ですから、仮登記をしたあとに別の登記がされたとしても、後日仮登記に基づいて本登記をすれば、仮登記以降の行為は覆されることになるのです。仮登記自体には具体的な対抗力はありませんが、仮登記はいつ本登記をされるか分からないため、常に本登記されることのリスクを考えておく必要があるのです。
不動産を購入する際に、警戒すべき2種類の仮登記
仮登記はその性質を大きく2種類に分類することができ、不動産を購入する際には、この双方に対して注意が必要となります。
@物権保全の仮登記
売買によって不動産を取得したが、その際に権利証などを紛失してしまい今すぐ所有権移転登記ができない場合に、とりあえず登記順位を予約するためにする仮登記のことを言います。
物権保全とはこの場合不動産に対する「所有権」という権利を、仮登記によってその順位を予約し保全することを意味します。このケースは、不動産を売買したことなどによって、すでに「権利変動」が起きていることが前提となります。
A:請求権保全の仮登記
これに対し請求権の保全とは、未だ権利変動が起きていない状況下において、将来の債務を担保するためにする仮登記や、将来一定の条件が揃えば権利変動をする予定があるが、今はまだ条件が満たされていないためすぐに所有権を移転できないような場合にする仮登記を言います。権利変動はまだ起きていないため、あくまで「請求権」を保全することになります。
なぜ仮登記は危ないのか
先ほども説明した通り、仮登記とは登記の「順位」を予約する登記です。仮に所有権移転仮登記がある不動産を購入し、あなたが自分の名前を所有者として登記したとします。そしてその後仮登記に基づいた所有権移転の本登記がされると、あなたの順位よりも前の順位を予約していた仮登記に基づく本登記が優先するため、あなたへの所有権移転は否定されることになってしまうのです。

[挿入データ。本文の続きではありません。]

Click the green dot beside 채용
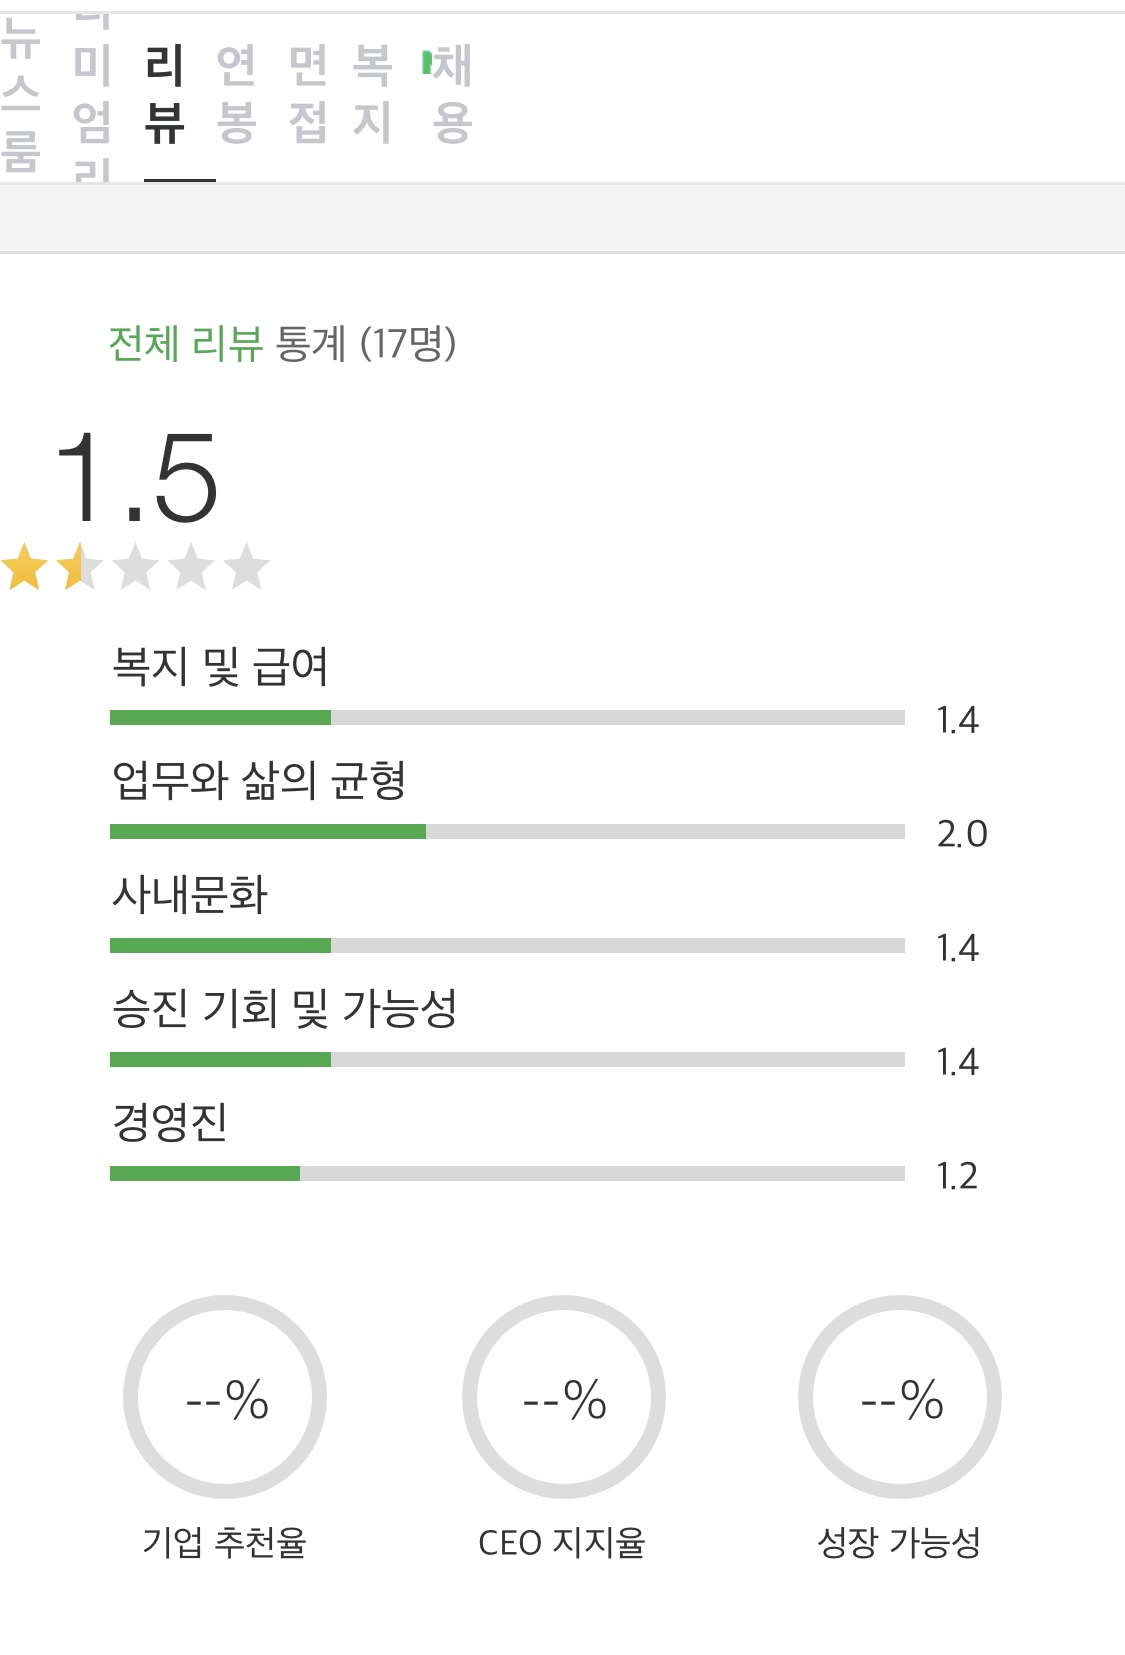Viewport: 1125px width, 1655px height. pos(427,63)
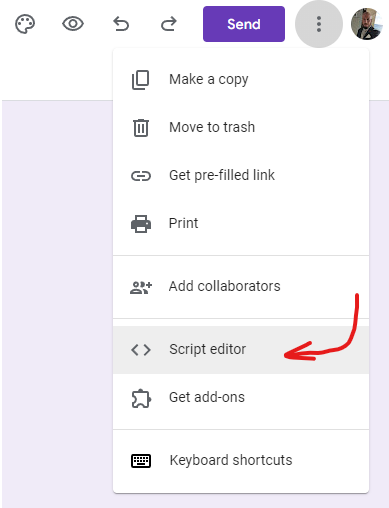The width and height of the screenshot is (389, 508).
Task: Open the theme customization palette icon
Action: [x=25, y=24]
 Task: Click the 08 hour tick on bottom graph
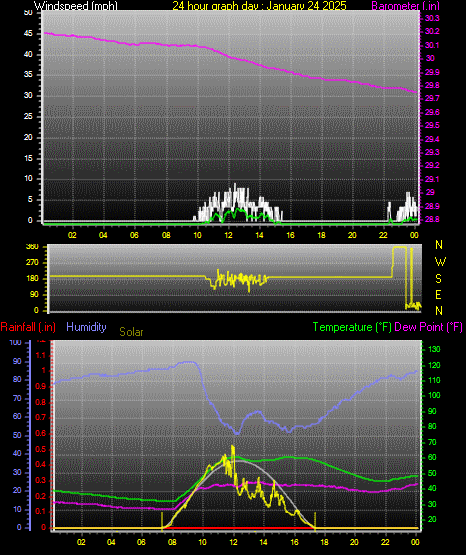point(172,542)
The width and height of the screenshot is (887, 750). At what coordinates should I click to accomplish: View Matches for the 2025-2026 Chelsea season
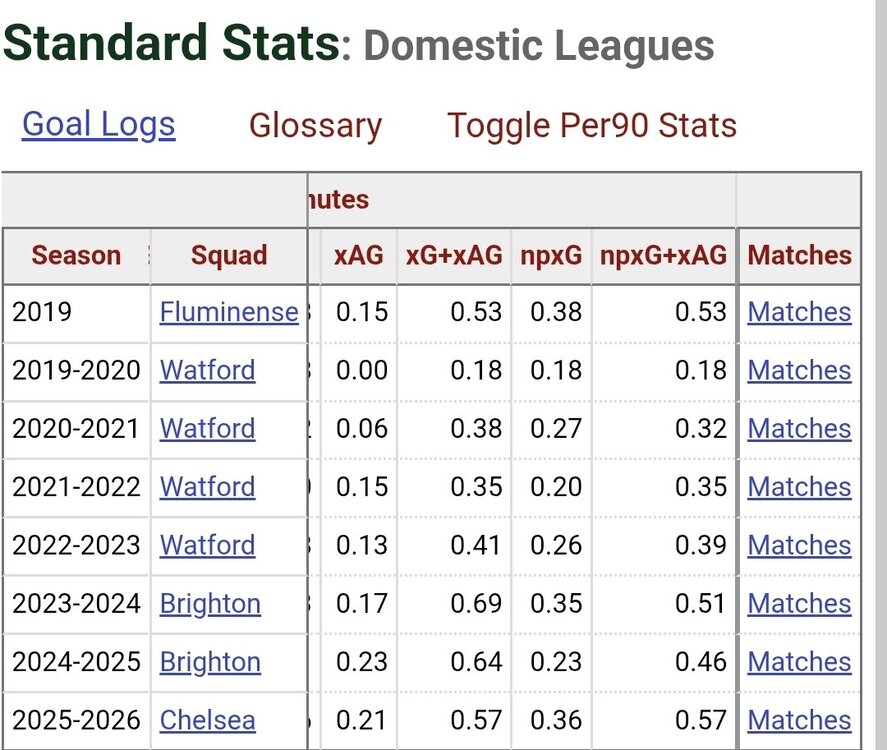point(799,721)
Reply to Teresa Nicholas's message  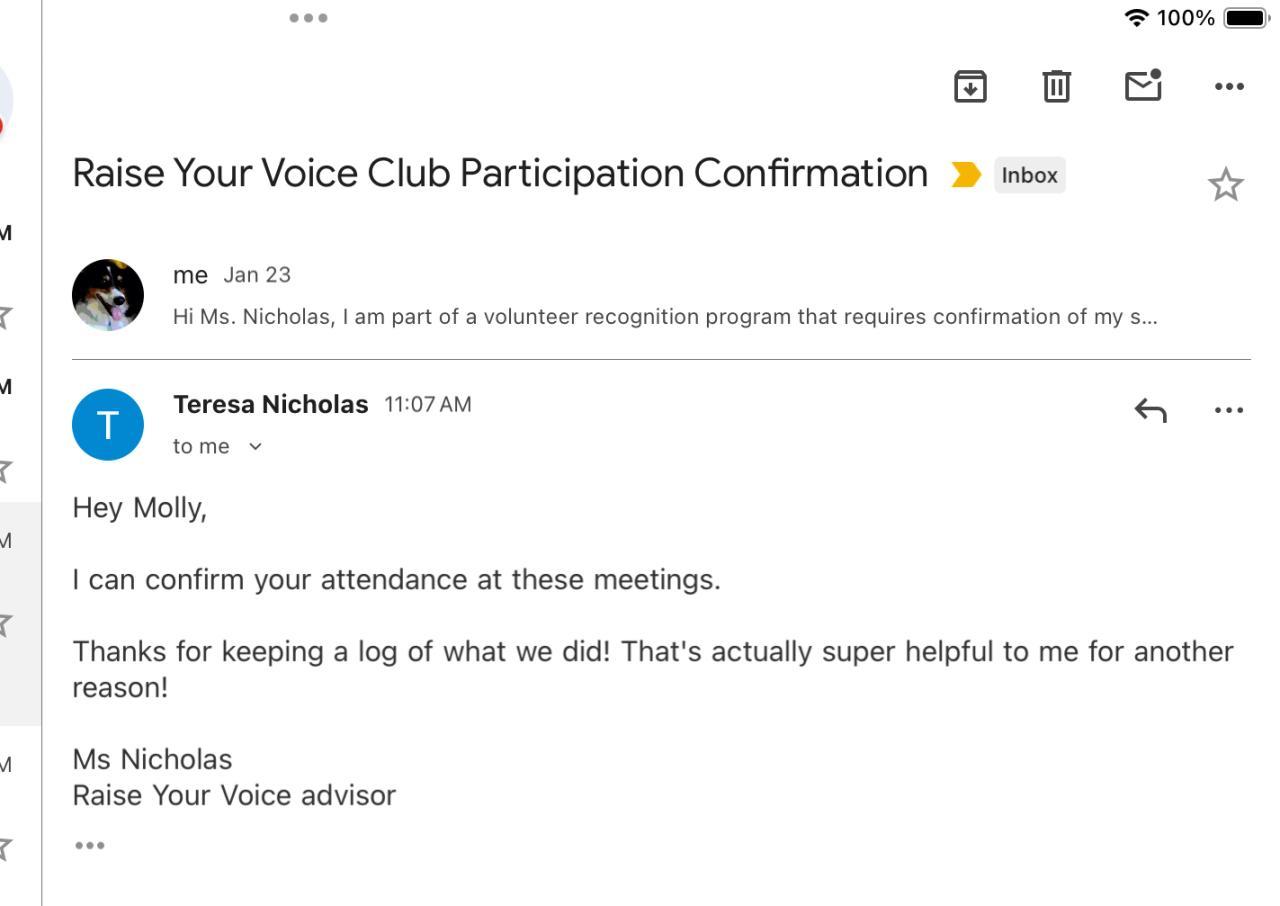point(1151,410)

つまり、仮登記があるということはその内容によっては、後からした登記の効力が否定され、登記官の職権によって「抹消」されてしまうという大変大きなリスクがあるということなのです。
どうしても仮登記物件を購入したい場合は
このように仮登記がある物件は非常に高いリスクがあります。そのため、仮登記の内容によっては、購入自体を避けるという選択肢が一番有効ですが、中には抵当権の抹消と一緒に容易に抹消できる仮登記もあります。
例えば、比較的古い投資物件の場合「条件付賃借権設定仮登記」という仮登記がされていることがありますが、これはその物件を購入する当初に融資をした金融機関が抵当権と一緒に仮登記していたものです。
当時、抵当権の実行によって不動産を競売する際に、これを阻止するために居座り屋に不動産を占有させるといった事案が多発したため、これを防止する目的で金融機関が条件付賃借権設定仮登記をしていました。
この仮登記は、売主がローンの残債務を一括返済すれば抵当権とともに抹消してもらうことができますので、さほど気にする必要はありません。
このように、仮登記の中には不動産の売買にあたって事前に抹消できるものもありますので、詳しくは売主側に確認すると良いでしょう。